On Man of Colours, Iva Davies manages to sound like Once Upon a Time era Simple Minds while still hanging on to his David Bowie kink. He definitely was not shy about wearing his influences openly. Anyhow, the record is full of big 80s synths and drums and if anything is a definitive product of its time, this would be it. If you were wondering what that “new wave” thang is you keep hearing about, check this album out – it’s a key indicator.

For all intents and purposes, it’s a sequel to Measure for Measure. As I said in the review for that record, Man of Colours is pretty much more of the same, though in its defence, it is a tad rockier. It is also a better record, with marginally less filler. The album highlight would be the dreamy The Kingdom, which seems like a sequel to Measure for Measure‘s Angel Street, and Davies is probably singing about the same woman here. The same woman caught in the same blah limbo, anyway. Perhaps she’s the Hey Little Girl from Primitive Man, too.
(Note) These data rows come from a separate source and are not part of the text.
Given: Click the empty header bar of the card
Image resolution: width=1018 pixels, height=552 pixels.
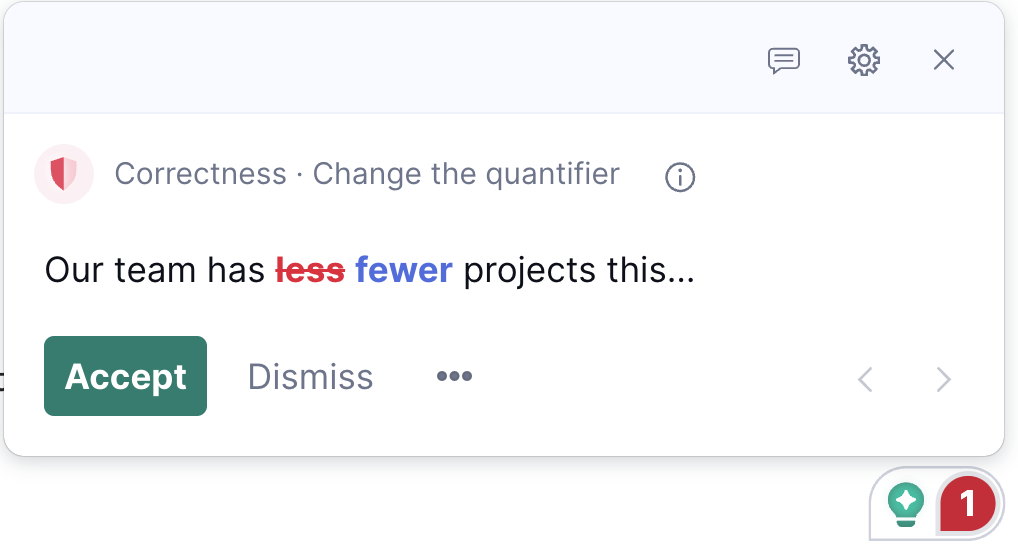Looking at the screenshot, I should click(383, 58).
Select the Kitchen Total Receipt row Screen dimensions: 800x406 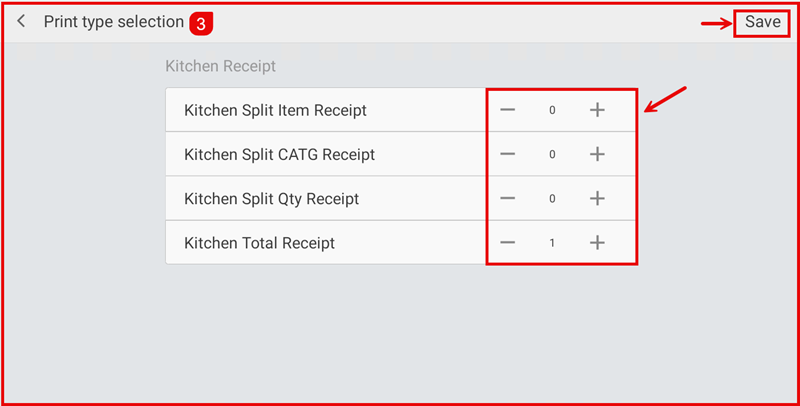click(259, 242)
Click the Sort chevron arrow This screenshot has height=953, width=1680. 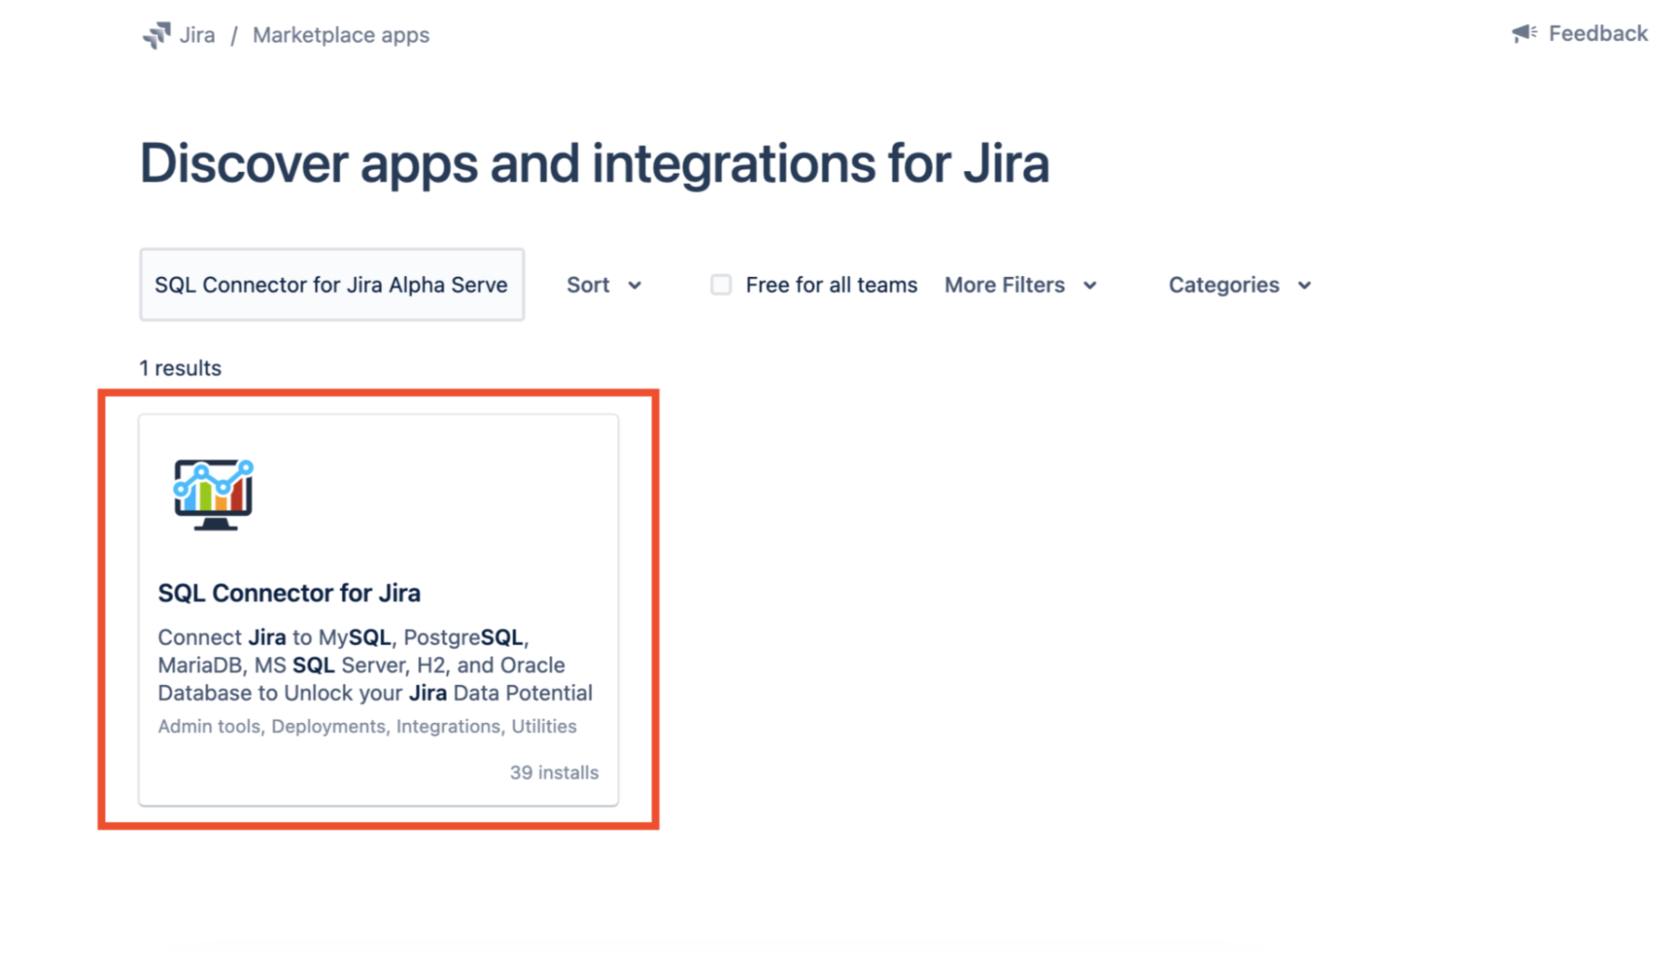click(637, 285)
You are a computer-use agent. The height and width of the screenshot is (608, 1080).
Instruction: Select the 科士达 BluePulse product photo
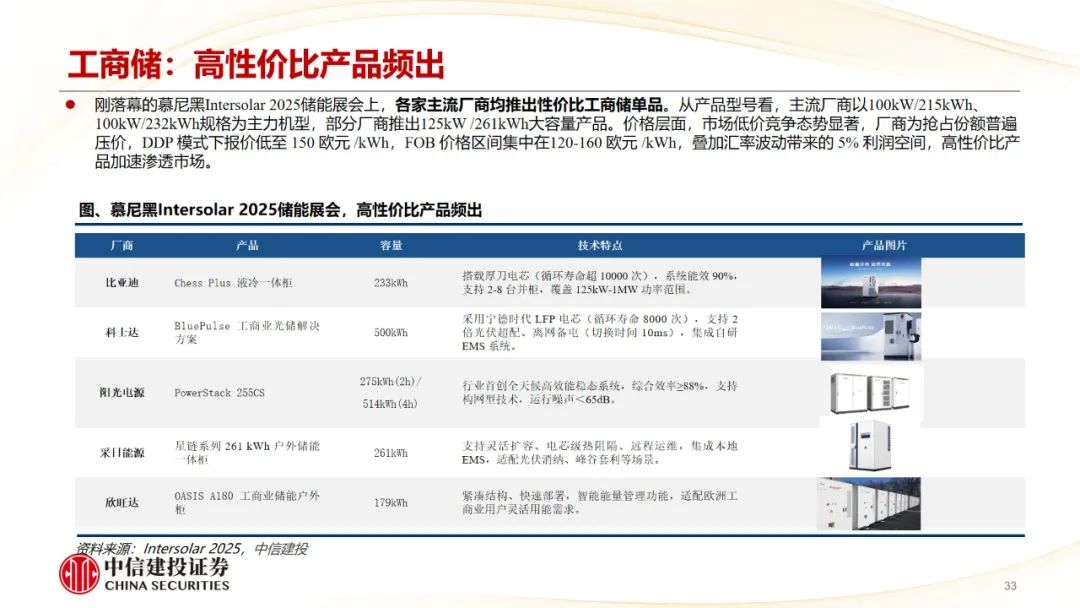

Other choice cuts include the charging Nothing Too Serious and Anybody’s War. The title track could be Icehouse’s most atmospheric outing, reminding me a bit of the first album‘s tack-on instrumental Paradise Lost. Other grand tracks include the single My Obsession and the hazy record closer Sunrise.

Icehouse reached the recording artist apex with this record, taking Australia and parts of the world by storm. They would never again scale such heights. The following album Code Blue is a bland and just there record that died in the charts and Big Wheel which followed later…well, nobody’s ever heard of it.

Davies has sporadically kept the Icehouse name alive, releasing an album of covers, music for an opera and other bits and pieces but for mine, he effectively brought the band’s thing to a logical end with Man of Colours.